## WORK INSTRUCTION
Each line in the records below, from the one that contains "Screen dimensions: 1204x550" to the one that contains "Click the Dry/Wet", should be reproduced exactly, the first and last included.

## PROVIDED MATERIAL
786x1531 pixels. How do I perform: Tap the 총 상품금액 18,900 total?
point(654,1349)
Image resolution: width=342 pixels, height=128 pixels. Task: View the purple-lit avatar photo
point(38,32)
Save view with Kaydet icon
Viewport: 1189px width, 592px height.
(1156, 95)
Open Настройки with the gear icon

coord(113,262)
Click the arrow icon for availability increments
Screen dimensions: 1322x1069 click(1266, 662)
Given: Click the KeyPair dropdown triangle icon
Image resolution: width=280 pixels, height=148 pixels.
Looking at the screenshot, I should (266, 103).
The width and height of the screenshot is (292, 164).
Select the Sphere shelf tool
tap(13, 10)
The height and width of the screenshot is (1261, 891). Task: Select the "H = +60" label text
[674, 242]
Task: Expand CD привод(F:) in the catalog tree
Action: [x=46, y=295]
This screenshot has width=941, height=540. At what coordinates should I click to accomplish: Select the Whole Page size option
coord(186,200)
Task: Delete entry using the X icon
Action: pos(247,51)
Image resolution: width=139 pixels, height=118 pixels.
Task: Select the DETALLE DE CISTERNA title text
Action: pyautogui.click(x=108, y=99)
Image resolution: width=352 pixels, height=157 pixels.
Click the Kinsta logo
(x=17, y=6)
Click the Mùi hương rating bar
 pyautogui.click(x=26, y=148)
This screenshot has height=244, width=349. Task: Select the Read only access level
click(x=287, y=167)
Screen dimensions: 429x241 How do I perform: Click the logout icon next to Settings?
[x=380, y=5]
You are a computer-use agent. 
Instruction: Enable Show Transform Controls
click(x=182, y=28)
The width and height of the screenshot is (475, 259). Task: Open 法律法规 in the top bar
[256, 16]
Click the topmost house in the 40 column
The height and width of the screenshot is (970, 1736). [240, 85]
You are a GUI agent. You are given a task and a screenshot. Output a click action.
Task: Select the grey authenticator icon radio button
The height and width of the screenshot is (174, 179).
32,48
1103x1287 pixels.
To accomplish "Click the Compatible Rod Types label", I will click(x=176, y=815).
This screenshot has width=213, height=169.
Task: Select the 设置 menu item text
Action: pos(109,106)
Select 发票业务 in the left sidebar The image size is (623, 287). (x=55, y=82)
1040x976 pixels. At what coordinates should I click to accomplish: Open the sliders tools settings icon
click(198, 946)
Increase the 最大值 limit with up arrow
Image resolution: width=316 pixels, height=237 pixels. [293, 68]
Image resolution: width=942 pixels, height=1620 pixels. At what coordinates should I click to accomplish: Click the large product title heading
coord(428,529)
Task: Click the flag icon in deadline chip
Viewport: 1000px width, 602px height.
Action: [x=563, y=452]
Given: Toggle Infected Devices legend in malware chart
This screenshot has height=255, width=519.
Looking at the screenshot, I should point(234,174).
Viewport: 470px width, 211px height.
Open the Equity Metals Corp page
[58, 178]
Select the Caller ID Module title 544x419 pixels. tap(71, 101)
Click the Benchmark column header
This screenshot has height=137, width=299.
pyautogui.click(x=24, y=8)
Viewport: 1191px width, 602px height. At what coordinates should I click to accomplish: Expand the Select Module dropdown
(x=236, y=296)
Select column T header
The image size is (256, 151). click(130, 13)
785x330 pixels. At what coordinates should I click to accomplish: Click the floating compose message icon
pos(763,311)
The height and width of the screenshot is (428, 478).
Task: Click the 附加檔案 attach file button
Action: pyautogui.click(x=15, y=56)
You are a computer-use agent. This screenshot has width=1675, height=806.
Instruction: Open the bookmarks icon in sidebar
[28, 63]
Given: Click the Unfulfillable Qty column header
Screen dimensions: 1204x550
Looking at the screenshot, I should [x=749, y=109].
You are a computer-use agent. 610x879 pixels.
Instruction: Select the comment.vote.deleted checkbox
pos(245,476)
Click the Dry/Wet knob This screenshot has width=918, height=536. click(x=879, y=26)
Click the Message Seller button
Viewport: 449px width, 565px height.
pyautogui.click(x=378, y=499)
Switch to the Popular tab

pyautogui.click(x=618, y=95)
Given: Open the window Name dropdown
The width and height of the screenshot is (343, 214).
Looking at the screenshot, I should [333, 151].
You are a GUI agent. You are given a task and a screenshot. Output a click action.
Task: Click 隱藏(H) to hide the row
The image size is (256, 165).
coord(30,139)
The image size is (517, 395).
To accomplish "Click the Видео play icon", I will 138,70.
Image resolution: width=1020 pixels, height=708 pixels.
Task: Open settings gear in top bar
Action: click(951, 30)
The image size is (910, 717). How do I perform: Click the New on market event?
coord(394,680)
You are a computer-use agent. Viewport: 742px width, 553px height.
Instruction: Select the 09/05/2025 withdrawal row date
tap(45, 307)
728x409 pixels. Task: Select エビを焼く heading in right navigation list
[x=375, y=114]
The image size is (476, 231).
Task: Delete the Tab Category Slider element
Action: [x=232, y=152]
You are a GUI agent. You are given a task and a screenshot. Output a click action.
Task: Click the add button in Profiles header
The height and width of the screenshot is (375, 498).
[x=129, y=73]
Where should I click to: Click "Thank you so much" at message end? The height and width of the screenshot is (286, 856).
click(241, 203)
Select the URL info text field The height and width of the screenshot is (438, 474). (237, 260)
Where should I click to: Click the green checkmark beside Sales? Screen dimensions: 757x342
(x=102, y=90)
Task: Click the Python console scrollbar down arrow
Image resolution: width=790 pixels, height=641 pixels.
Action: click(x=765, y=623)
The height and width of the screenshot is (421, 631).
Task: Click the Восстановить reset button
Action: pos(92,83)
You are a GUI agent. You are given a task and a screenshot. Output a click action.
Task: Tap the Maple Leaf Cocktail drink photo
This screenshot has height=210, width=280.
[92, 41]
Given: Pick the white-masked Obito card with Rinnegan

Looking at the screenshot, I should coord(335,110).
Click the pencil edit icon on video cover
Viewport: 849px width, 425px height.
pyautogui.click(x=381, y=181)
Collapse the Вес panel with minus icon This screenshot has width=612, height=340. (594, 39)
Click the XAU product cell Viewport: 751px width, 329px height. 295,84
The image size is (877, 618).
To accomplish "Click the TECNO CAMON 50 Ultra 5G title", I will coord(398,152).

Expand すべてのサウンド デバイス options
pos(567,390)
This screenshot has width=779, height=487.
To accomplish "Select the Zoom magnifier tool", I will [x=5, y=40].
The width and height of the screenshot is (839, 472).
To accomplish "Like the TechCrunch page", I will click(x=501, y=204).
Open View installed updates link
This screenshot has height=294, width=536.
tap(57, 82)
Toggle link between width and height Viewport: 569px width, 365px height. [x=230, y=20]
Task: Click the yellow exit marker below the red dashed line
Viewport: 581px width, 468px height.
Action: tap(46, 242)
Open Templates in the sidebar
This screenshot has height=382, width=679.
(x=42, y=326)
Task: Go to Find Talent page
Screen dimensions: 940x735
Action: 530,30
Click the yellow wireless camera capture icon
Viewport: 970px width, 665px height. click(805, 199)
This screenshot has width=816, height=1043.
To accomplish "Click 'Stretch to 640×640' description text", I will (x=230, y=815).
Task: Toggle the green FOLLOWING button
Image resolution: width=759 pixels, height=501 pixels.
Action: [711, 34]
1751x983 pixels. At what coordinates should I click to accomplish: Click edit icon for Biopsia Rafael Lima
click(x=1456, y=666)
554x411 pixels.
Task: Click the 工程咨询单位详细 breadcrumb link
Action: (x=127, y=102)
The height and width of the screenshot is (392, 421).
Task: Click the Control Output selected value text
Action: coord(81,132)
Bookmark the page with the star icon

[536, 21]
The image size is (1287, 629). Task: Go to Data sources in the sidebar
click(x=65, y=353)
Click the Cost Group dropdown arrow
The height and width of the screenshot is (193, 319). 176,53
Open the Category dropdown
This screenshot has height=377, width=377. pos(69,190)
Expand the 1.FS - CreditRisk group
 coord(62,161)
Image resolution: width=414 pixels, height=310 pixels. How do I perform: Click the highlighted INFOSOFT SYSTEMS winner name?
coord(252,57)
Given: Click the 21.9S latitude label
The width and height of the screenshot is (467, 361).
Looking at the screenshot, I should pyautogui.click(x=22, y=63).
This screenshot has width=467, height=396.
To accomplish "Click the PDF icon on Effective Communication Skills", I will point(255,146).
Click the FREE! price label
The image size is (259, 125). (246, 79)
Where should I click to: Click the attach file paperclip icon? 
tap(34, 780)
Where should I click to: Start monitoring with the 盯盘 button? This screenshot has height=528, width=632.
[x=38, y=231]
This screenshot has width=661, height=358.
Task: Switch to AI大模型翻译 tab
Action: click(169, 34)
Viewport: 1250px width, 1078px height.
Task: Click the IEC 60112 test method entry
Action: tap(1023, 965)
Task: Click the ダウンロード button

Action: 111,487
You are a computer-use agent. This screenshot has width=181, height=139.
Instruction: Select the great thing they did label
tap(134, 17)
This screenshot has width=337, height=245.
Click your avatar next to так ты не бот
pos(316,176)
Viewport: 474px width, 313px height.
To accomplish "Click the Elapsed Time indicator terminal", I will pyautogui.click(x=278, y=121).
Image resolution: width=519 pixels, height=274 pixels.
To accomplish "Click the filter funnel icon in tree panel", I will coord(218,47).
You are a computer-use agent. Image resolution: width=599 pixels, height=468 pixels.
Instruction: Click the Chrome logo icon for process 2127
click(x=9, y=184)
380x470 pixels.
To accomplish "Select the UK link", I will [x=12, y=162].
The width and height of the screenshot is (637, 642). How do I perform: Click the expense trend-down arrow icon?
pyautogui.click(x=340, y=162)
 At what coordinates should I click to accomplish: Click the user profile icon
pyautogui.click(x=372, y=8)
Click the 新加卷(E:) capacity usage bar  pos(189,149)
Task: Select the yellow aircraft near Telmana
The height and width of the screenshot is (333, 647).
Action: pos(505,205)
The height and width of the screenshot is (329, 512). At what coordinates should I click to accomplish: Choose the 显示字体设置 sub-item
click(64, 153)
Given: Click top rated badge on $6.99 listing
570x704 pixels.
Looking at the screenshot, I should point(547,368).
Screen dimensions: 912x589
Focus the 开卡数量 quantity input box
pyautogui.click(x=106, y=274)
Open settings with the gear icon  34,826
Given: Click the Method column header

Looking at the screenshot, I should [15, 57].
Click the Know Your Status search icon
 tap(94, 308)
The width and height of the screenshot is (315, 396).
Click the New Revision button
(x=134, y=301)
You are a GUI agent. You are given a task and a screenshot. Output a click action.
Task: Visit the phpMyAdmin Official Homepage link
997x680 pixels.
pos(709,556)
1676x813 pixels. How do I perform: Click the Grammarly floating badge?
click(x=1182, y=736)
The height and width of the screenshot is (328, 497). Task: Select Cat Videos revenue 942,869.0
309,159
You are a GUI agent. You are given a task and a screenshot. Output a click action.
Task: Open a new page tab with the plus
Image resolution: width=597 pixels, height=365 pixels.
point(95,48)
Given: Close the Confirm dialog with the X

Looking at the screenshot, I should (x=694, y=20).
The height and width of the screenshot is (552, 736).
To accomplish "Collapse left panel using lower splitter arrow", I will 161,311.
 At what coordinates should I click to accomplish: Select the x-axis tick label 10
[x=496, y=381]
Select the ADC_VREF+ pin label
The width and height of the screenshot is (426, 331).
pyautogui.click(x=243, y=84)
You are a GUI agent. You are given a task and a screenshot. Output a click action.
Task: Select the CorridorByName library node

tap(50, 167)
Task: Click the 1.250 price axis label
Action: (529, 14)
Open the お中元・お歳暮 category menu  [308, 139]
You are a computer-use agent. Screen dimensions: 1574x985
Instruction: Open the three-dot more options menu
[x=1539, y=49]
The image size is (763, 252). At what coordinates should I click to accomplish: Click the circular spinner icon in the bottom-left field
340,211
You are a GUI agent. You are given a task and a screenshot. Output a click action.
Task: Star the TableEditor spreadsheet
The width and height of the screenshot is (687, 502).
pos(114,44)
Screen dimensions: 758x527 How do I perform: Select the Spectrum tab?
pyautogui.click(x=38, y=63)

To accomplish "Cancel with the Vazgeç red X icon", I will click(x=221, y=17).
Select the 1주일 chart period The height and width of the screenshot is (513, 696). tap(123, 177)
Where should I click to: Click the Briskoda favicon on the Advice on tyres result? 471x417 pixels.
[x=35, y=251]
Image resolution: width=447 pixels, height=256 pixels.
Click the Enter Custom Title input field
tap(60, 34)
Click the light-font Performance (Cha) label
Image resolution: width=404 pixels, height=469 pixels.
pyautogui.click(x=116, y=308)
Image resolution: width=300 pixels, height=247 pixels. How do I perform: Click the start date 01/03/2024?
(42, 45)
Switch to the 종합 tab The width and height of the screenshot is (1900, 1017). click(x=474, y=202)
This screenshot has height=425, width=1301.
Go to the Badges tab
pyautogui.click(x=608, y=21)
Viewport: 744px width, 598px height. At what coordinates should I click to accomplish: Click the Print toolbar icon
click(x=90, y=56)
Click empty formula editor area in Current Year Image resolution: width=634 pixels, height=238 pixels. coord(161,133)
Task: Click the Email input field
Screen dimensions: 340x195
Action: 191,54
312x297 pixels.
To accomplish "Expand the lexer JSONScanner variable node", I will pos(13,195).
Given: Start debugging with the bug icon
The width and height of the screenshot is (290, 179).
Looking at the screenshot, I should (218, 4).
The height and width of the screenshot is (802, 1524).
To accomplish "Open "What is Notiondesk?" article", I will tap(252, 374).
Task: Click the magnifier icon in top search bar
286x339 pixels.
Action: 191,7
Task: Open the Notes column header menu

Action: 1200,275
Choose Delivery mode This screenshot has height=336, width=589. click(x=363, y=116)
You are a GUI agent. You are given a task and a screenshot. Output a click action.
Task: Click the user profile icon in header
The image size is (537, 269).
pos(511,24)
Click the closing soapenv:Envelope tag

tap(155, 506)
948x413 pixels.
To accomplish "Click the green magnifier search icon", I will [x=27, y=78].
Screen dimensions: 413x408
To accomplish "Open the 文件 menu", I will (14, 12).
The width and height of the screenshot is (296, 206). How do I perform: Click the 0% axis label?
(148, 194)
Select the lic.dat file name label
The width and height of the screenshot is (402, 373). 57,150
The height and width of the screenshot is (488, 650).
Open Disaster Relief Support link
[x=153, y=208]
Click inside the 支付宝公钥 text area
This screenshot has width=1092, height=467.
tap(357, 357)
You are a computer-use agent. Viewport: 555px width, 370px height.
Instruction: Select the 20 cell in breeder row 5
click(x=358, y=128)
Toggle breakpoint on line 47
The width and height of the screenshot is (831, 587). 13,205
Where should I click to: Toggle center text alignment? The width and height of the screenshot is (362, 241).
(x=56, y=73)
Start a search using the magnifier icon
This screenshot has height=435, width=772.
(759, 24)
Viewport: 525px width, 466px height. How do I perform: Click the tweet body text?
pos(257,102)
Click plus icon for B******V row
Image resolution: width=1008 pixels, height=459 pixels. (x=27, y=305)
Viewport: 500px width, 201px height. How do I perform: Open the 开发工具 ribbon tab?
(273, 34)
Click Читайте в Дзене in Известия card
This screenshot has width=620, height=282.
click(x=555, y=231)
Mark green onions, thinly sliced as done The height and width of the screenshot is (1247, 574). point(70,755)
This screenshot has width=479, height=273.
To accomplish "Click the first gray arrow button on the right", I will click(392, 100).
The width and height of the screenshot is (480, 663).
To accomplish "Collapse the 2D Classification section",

## SOLUTION TO THIS EXERCISE
Screen dimensions: 1204x550
Looking at the screenshot, I should [x=749, y=109].
You are a computer-use agent. 610x879 pixels.
Instruction: Select the comment.vote.deleted checkbox
pos(245,476)
Click the Dry/Wet knob This screenshot has width=918, height=536. click(x=879, y=26)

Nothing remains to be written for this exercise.